Care for some reading?
Try Orville Schell's piece in The Atlantic on Walmart in China, both grappling with issues of environmental stewardship. Walmart is pressing its Chinese suppliers to comply and the consequences are huge.
Can Walmart change China, a country resistant to many other outside forces? Schell thinks they have more similarities than you might think at first.
Both are animated by a mythologized grand progenitor. Sam Walton’s smiling visage (beneath a shovel-billed company cap) today hangs prominently in Walmart stores, much as Mao Zedong’s iconic image still hangs in Tiananmen Square and adorns China’s increasingly powerful currency. Even today, these founders’ successors rule supreme—as Walmart’s CEO and as the Chinese Communist Party’s secretary general.
Each is not only unelected, but also anointed with quasi-cultish Big Leader status to reign over a fundamentally authoritarian organization held together by an elaborate belief system or ideology bordering on the religious. And each presides over an enormous and complex apparat staffed by a professionalized core of operatives—namely, Party leaders and cadres in China, and senior executives and mid-level managers at Walmart.
Each of these leviathan organizations seeks to influence the outside world through the media, advertising, and PR while at the same time maintaining the kultur among its own minions, through written propaganda, motivational campaigns, and sometimes coercive measures aimed at bringing refractory “comrades” or “associates” back into line. In fact, each system employs a significant amount of monitoring, even outright electronic surveillance, to make sure that employees and citizens and customers alike stay within the boundaries of “correct” behavior.

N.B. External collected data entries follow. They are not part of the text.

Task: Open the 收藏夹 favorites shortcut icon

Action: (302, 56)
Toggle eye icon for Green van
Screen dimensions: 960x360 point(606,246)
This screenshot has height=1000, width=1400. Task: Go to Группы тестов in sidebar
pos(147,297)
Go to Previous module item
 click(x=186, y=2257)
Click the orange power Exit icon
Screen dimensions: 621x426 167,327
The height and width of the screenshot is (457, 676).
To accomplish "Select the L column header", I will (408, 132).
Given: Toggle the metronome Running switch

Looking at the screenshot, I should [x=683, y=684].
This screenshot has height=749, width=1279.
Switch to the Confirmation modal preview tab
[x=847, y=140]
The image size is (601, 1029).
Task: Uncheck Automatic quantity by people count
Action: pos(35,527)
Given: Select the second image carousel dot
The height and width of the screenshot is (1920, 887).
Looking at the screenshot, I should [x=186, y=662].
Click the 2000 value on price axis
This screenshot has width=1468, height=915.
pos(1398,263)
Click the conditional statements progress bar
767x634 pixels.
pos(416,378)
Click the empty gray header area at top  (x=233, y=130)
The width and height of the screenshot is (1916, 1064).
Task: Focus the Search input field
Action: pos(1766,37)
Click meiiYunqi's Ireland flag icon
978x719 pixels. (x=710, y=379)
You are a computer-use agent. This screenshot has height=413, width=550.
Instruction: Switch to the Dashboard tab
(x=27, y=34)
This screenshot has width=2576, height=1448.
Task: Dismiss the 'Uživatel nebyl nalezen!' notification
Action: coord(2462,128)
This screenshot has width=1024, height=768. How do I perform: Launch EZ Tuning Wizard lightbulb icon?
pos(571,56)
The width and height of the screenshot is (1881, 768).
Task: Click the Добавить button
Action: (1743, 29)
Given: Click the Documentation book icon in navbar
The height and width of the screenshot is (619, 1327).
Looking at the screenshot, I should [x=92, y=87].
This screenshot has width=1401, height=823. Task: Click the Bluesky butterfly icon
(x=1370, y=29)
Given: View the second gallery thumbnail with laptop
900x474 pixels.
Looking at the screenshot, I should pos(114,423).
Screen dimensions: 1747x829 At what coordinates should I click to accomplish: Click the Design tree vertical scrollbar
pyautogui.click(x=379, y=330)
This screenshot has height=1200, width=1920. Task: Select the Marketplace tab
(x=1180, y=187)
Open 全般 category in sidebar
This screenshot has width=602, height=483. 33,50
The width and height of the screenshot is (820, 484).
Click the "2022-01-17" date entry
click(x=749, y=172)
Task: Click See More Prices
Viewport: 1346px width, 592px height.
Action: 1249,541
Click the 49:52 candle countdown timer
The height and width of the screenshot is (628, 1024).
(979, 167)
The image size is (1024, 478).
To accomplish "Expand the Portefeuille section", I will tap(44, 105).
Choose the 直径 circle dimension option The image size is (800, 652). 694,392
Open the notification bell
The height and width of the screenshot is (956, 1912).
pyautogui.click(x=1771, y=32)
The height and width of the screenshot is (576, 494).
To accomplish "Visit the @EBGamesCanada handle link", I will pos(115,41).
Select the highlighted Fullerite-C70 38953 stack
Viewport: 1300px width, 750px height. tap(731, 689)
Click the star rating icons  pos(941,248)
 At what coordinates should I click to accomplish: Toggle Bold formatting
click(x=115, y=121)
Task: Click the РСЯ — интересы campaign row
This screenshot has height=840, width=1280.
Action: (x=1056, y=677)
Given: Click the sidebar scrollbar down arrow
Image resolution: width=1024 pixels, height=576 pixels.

And finally, each professes a proud populism, always proclaiming a responsibility to better service. China’s leadership, with its socialist roots, has long stressed “serving the people,” while Walmart, with its capitalist roots, emphasizes “service to the customer.” In fact, Walmart stores in China prominently display personnel charts that are inverted pyramids, with the customers and lowest workers situated on the top tier and the managers on the bottom.